• **Your tasks**:
1: List every institution named in the passage on Axelrod's early career.
2: In the passage on Axelrod's early career, why did he take a leave of absence from the NIH in 1954?
3: Write a continuation of the passage on Axelrod's early career, starting after its final sentence.

• **Document excerpt**:
In 1949, Axelrod began work at the National Heart Institute, forerunner of the National Heart, Lung, and Blood Institute (NHLBI), part of the National Institutes of Health (NIH). He examined the mechanisms and effects of caffeine, which led him to an interest in the sympathetic nervous system and its main neurotransmitters, epinephrine and norepinephrine. During this time, Axelrod also conducted research on codeine, morphine, methamphetamine, and ephedrine and performed some of the first experiments on LSD. Realizing that he could not advance his career without a PhD, he took a leave of absence from the NIH in 1954 to attend George Washington University Medical School. Allowed to submit some of his previous research toward his degree, he graduated one year later, in 1955. Axelrod then returned to the NIH and began some of the key research of his career.

• **Dataset extract**:

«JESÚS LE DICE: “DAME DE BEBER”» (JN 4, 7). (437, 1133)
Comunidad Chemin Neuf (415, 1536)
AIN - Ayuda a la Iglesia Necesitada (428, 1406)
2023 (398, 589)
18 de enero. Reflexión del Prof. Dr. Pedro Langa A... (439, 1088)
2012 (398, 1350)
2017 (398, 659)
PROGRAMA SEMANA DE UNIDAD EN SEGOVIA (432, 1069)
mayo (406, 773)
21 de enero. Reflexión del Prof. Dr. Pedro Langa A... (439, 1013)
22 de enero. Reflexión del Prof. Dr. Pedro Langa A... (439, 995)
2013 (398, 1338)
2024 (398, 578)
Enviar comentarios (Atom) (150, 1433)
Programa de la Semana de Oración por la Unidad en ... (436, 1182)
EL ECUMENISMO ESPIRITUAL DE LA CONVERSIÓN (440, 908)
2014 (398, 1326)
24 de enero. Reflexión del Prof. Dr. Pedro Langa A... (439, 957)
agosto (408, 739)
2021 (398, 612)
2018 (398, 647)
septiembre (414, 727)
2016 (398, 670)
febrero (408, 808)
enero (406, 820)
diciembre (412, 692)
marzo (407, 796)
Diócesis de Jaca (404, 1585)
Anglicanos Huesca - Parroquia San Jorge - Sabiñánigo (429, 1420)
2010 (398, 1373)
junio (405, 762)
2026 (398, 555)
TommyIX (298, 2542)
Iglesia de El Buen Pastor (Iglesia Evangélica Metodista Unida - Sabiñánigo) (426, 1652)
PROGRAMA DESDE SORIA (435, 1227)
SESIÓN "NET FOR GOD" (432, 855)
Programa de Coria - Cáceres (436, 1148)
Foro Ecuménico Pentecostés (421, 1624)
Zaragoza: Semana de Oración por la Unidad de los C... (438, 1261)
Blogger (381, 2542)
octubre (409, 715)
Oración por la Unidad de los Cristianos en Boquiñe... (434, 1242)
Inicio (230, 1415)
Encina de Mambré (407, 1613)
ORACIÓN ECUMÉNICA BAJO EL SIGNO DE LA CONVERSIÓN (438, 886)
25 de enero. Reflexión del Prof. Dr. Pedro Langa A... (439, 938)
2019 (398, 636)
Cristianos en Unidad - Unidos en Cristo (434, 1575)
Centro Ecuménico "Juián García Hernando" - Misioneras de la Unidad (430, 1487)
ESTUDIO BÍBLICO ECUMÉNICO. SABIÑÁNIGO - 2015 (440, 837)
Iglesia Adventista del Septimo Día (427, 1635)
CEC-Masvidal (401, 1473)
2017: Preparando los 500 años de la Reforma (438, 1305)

• **Answers in order**:
1:
National Heart Institute
National Heart, Lung, and Blood Institute (NHLBI)
National Institutes of Health (NIH)
George Washington University Medical School

2: He realized he could not advance his career without a PhD, so he left to attend George Washington University Medical School.

3:
Axelrod received his Nobel Prize for his work on the release, reuptake, and storage of the neurotransmitters epinephrine and norepinephrine, also known as adrenaline and noradrenaline. Working on monoamine oxidase (MAO) inhibitors in 1957, Axelrod showed that catecholamine neurotransmitters do not merely stop working after they are released into the synapse. Instead, neurotransmitters are recaptured ("reuptake") by the pre-synaptic nerve ending, and recycled for later transmissions. He theorized that epinephrine is held in tissues in an inactive form and is liberated by the nervous system when needed. This research laid the groundwork for later selective serotonin reuptake inhibitors (SSRIs), such as Prozac, which block the reuptake of another neurotransmitter, serotonin.

In 1958, Axelrod also discovered and characterized the enzyme catechol-O-methyl transferase, which is involved in the breakdown of catecholamines.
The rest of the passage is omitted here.